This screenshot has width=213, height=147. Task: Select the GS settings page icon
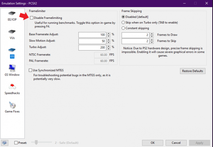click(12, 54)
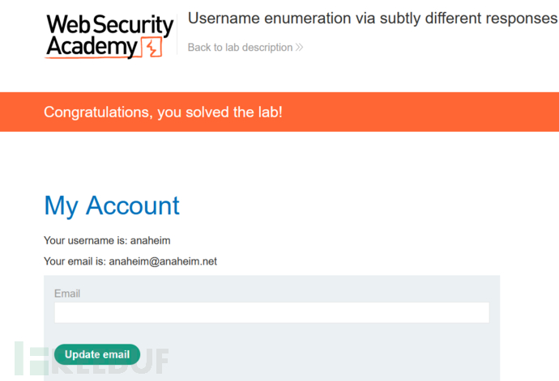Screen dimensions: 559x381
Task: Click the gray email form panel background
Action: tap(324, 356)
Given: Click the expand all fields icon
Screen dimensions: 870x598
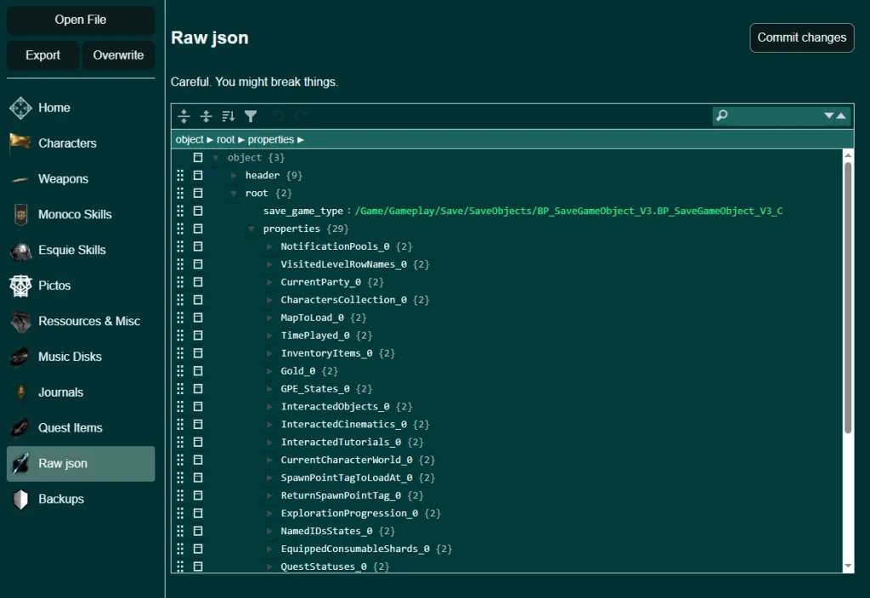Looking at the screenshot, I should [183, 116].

...

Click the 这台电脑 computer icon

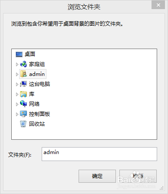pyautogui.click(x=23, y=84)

---

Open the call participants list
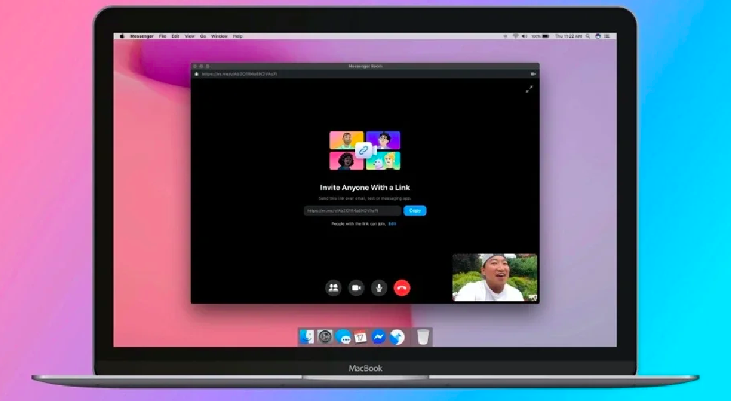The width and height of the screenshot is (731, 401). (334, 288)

EXERCISE DIRECTIONS: In the entries above, which lines run from the one with "This screenshot has" up to and including the one with "Given: Click the expand all fields icon"? Write them out exactly, without the pictures.

TASK RESPONSE:
This screenshot has width=213, height=147. Task: Select the GS settings page icon
click(12, 54)
Screen dimensions: 559x381
Task: Click the gray email form panel background
Action: tap(324, 356)
Given: Click the expand all fields icon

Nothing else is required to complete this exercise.